- Born: 31 December 1929
- Died: 26 April 2005 (aged 75)
- Spouses: Elizabeth Blank; Katharine Kaine ​ ​(m. 1955; div. 1973)​;

Academic background
- Alma mater: Trinity Hall Cambridge

Academic work
- Discipline: Archaeology
- Sub-discipline: Roman archaeology
- Institutions: Leeds University

= Brian Hartley (archaeologist) =

British archaeologist (1929–2005)

Brian Rodgerson Hartley MA, FSA (31 December 1929 – 26 April 2005) was a British archaeologist who specialised in Roman pottery studies.

== Early life and education ==
Hartley was born in Chester in 1929 and won a scholarship to the King's School Chester. While still at school he took part in his first excavation, at Heronbridge, Cheshire. In 1948 he heard a lecture by Sir Ian Richmond who became a great influence on him. After national service in the RAF, he studied natural sciences at Trinity Hall, Cambridge. He then gained a diploma in prehistory and became research assistant to Grahame Clark. He also attended the archaeological summer school at Great Casterton run by Graham Webster. Here he met Philip Corder and John Gillam whose knowledge of Roman pottery encouraged his study of samian ware.

== Archaeological career ==

In 1957 he was appointed as a lecturer in Roman-British archaeology at the University of Leeds, becoming a Reader in 1967. He remained at Leeds until his retirement in 1995.

He directed the training dig for Leeds students at the Roman fort at Bainbridge, North Yorkshire. In 1960 an inscription was discovered which showed the name of a previously unknown governor of Britain C. Valerius Pudens. Hartley also directed other major excavations in Yorkshire, at the forts of Ilkley, Bowes (with Sheppard Frere), Slack, Lease Rigg and the villa at Kirk Sink, Gargrave.

== Samian pottery ==
Brian Hartley became the leading expert on the type of Roman pottery known as samian ware or Terra sigillata. In 1962 he, along with his colleges Sheppard Frere and Hugues Vertet, began excavating kilns that made samian in Lezoux (Puy-de-Dôme, France).

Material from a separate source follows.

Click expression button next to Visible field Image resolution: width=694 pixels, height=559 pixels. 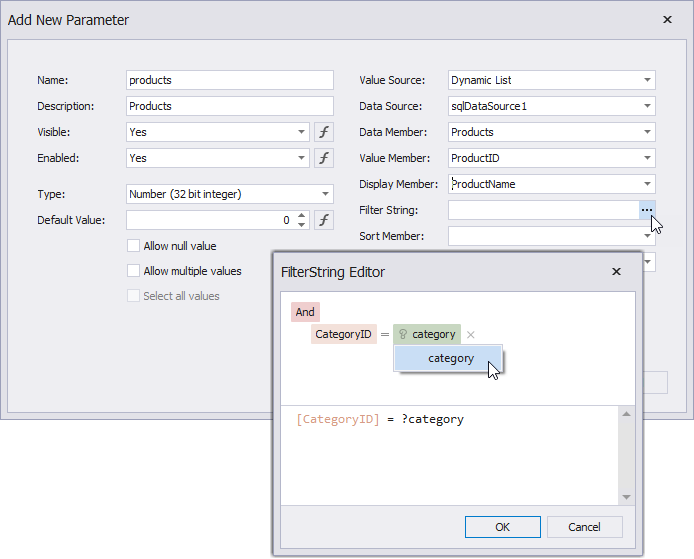coord(324,132)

In 1963 Hartley began a project to compile an index of potters' stamps on samian ware. This was an update of Felix Oswald's work from 1931 that had become outdated due to the huge number of new samian stamps that had been excavated since Oswald's work had been published. Potter's stamps could be used to refine the dating of samian pottery and provide closer dating of archaeological sites. The text of the catalogue had reached 5000 pages and remained unpublished at the time of his death.

He published a large number of papers on the Roman archaeology of northern Britain and more synthetic works including The Roman Occupations of Scotland (1972) and The Brigantes (1988, with Leon Fitts),.

== Honours and awards ==
He became a fellow of the Society of Antiquaries on London in 1957.

== Personal life ==
Brian Hartley was married twice, first to Katherine F. Kaine, also a specialist in Roman pottery, marriage dissolved in 1973, and then to Elizabeth Blank, a museum curator.